On Fri, 09 Dec 2011 06:02:01 -0700, Dan Luecking <
Look...@uark.edu>
wrote:
> > On Wed, 7 Dec 2011 09:14:30 +0000, victorphy <
vba...@gmail.com> wrote:
> >
> > Hi,
> >
> >
> > I have a little question about a series expansion, which may be very
> > basic.
> >
> > I would like to expand the integral of ArgCosh[1 + x^2 + a] between 0
> > and y >0, at first order in the small parameter a.
>
> I don't see how this is possible. For such a first order
> expansion to exist, one would need at least that
>
> integral(0 to y) ArgCosh[1 + x^2 + a] - ArgCosh[1 + x^2] dx
>
> be less than a constant times a. By the mean value theorem
> (differentiating with respect to a), that would require that
>
> integral(0 to y) 1/sqrt((1 + x^2 + a)^2 - 1) dx
>
> remain bounded as a tends to 0. But now the monotone
> convergence theorem says that this integral tends to:
>
> integral(0 to y) 1/sqrt((1 + x^2)^2 - 1) dx
>
> And now a little algebra shows that this is equal to
>
> integral(0 to y) 1/( x * sqrt(x^2 + 2)) dx
> = (1/sqrt(y^2+2)) * integral(0 to y) 1/x dx
Somehow a greater-than sign disappeared.

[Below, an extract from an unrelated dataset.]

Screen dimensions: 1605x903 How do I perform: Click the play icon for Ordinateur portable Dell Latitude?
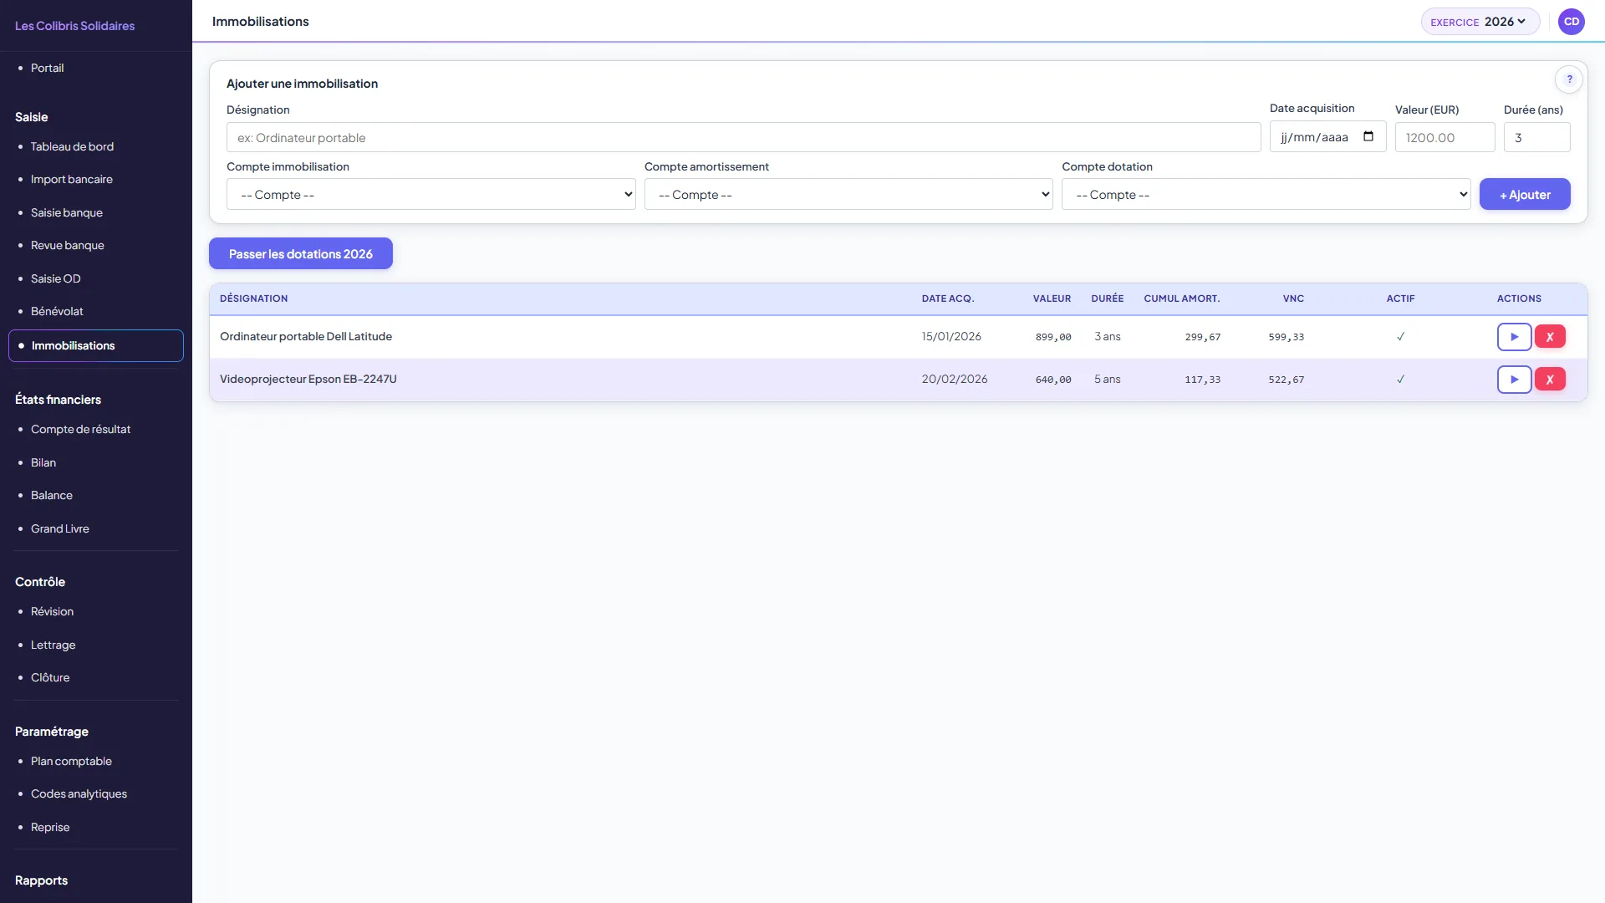[x=1514, y=337]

That equal sign
should have been a ">=" (greater than or equal to).
>
> = infinity.
>
Of course the "smaller" one is already infinite, so they
are in fact equal, but one wouldn't necessarily know
that until after it is evaluated.
I think I can show that this function
integral (0 to y) ArgCosh(1 + x^2 + a) dx
has an expansion like
G(y) + H(y)*f(a) + o(a).
where f(a) tends to 0 as a goes to 0, and satisfies
f(a)*(1 - log f(a)) = O(a)
for small a. In particular, f(a)/a tends to infinity.